### Saved entries
----

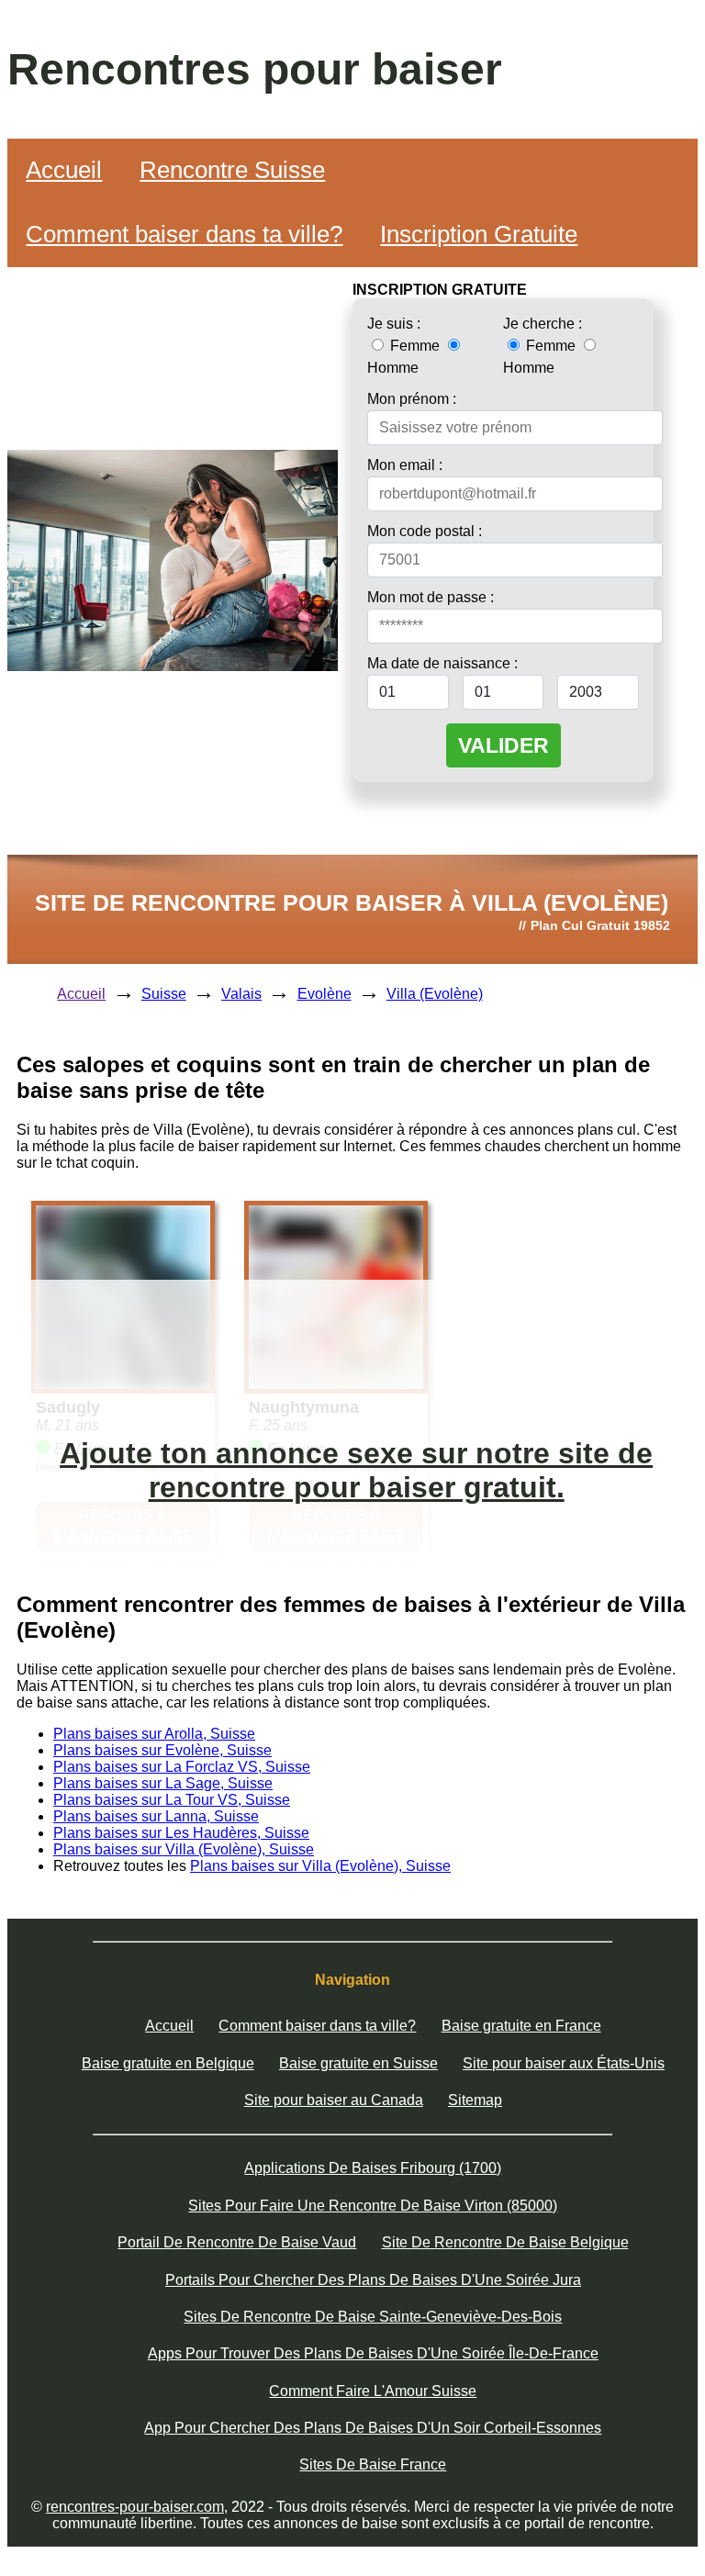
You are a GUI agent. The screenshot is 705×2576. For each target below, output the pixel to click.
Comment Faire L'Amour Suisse (372, 2391)
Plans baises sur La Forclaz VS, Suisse (181, 1767)
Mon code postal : (424, 531)
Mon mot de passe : (430, 597)
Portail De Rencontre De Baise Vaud (237, 2242)
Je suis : (393, 323)
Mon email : (404, 465)
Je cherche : (542, 323)
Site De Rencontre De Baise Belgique (505, 2242)
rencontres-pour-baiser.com (135, 2506)
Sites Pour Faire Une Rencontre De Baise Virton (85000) (372, 2205)
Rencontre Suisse (232, 170)
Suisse (163, 994)
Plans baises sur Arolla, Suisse (154, 1734)
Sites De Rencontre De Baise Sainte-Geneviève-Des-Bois (373, 2316)
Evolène (324, 994)
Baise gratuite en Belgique (168, 2063)
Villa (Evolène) (434, 994)
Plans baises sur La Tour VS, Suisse (171, 1800)
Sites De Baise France (372, 2464)
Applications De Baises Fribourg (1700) (372, 2168)
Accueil (64, 170)
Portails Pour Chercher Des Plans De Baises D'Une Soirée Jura (373, 2280)
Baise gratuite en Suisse (358, 2063)
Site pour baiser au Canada (333, 2100)
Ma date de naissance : (442, 663)
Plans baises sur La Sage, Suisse (163, 1783)
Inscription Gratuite (478, 234)
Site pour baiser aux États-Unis (564, 2063)
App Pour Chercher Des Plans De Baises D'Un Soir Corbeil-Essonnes (372, 2428)
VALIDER (503, 745)
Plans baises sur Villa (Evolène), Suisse (183, 1849)
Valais (241, 994)
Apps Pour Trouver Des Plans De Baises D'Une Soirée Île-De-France (373, 2353)
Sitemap (475, 2100)
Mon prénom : (411, 399)
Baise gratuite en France (521, 2025)
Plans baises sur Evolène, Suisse (162, 1750)
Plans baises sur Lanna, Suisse (156, 1816)
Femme (414, 345)
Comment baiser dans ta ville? (184, 234)
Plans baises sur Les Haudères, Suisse (181, 1833)
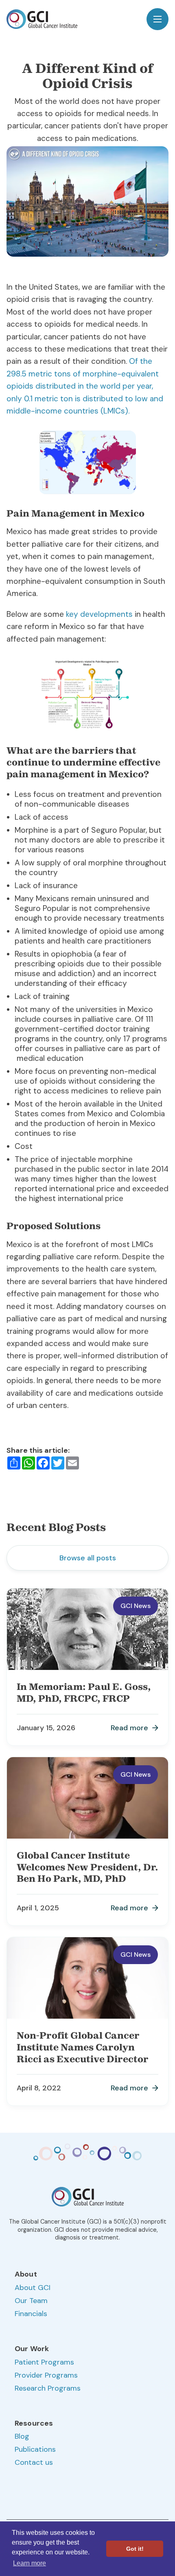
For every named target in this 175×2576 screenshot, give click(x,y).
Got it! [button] (135, 2548)
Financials (31, 2314)
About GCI (32, 2287)
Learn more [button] (29, 2563)
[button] (157, 19)
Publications (35, 2449)
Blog (22, 2436)
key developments (99, 614)
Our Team (31, 2300)
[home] (42, 19)
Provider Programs (46, 2375)
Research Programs (48, 2388)
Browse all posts (87, 1558)
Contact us (34, 2462)
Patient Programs (44, 2362)
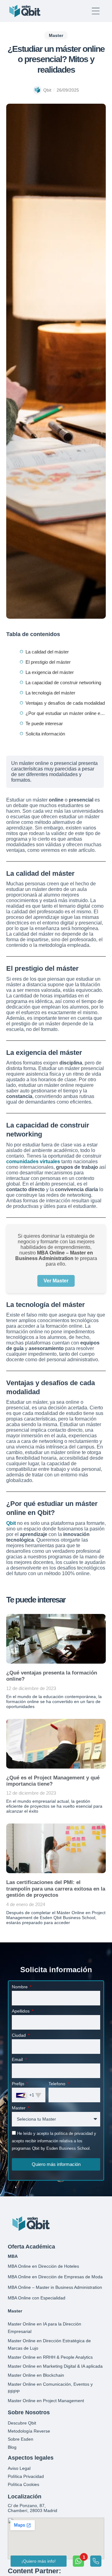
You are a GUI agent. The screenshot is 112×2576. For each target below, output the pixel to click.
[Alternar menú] (96, 11)
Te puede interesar (44, 723)
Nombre (20, 1986)
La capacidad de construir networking (63, 682)
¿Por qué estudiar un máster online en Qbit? (66, 713)
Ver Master (56, 1280)
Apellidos (21, 2011)
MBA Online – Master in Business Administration (55, 2287)
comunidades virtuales (33, 1161)
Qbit (11, 1523)
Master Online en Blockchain (36, 2375)
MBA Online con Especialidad (36, 2297)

----

### Task instructions
Copy all lines above where "Belgique" is present.

### Result of the task
Site De Rencontre De Baise Belgique (505, 2242)
Baise gratuite en Belgique (168, 2063)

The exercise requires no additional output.